Wednesday, January 4

Discussing and Defining Faith: Part I

And without faith it is impossible to please God, because anyone who comes to him must believe that he exists and that he rewards those who earnestly seek him. –Hebrews 11:6

Faith. What is it? Hebrews chapter 11 tells us that is being sure of what we hope for, and confident of things unseen. The dictionary defines it as the acceptance of beliefs and ideals which are not necessarily demonstrable through experimentation or reason. Paul Rosenfels, in his work entitled “Psychoanalysis and Civilization” (1962) tells us that “faith bridges the gap where understanding fails.”

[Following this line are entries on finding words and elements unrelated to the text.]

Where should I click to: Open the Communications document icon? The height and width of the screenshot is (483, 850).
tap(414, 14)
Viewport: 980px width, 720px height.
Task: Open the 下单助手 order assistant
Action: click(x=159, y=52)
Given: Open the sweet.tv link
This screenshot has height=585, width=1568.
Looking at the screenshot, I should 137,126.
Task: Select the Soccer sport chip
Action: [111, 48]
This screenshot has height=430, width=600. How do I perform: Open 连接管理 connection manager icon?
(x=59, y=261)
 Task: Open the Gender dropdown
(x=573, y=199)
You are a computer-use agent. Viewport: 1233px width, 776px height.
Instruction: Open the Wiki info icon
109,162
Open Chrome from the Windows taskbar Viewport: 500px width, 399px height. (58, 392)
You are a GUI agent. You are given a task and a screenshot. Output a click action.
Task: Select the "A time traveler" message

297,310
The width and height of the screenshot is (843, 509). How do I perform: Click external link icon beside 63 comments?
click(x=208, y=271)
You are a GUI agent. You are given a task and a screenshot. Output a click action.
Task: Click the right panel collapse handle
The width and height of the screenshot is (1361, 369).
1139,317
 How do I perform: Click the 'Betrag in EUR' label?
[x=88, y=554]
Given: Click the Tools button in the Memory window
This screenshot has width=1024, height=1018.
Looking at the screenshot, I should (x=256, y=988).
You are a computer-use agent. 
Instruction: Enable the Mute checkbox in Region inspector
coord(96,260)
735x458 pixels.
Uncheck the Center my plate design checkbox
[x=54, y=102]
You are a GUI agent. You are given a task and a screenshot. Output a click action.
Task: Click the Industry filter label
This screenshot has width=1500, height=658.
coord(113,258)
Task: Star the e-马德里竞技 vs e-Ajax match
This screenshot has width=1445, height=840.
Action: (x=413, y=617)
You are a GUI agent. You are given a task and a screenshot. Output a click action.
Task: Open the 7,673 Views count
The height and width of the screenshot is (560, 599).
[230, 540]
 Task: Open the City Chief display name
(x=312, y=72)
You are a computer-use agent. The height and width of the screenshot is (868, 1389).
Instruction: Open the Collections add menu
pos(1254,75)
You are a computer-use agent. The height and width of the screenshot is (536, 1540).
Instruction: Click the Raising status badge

Pleasing God. Apparently it cannot be done without faith. But faith in what? In Him? Is there a difference between faith and belief? Where do we get faith unless from God, and why would He see fit to give it to us if we are not in a state of being able to please Him? Is there such thing as too little faith? I have wrestled with those questions for the last several hours. Actually, I have wrestled with those questions for many years, as have many others.

Understanding God is possibly one of the most difficult things we could ever undertake. This is why faith is so important. Where then do we get faith? Romans Chapter 10 tells us that faith comes by hearing the message, that is, the message of the word of Christ. Those who walked and talked with Jesus during His life and ministry have recorded their eye-witness accounts as well as word-of-mouth confirmations about Him. When we hear the gospel and believe it, we are expressing faith.

Does this mean that faith is something each of us chooses to exercise, similar to free-will? The Apostle Paul’s letters to the early church at Galatia indicate that faith was preceded by obedience and adherence to God’s laws. For example, God’s people we read about in the Old Testament had clearly not yet heard the message of the word of Christ. However, some of them did hear directly from God. It is my understanding that the earliest people of faith were those who were somehow connected to those who had actually heard God’s voice. These are the patriarchs of the Hebrew faith—Abraham, Isaac, Jacob. As Paul describes to the Galatians, obedience to the law, as given by God to Moses, was supplemented by faith on the part of Abraham, Isaac and Jacob.

Faith on the part of God’s people well before Christ’s is only the first part of understanding of faith, and how it relates to salvation. As we spend more time hearing God’s Word and reflecting on it, we must be confident that God will give us a measure of His wisdom as a gift of the Holy Spirit to shed more light on what it means to be a person of faith, and how we can please God by being such.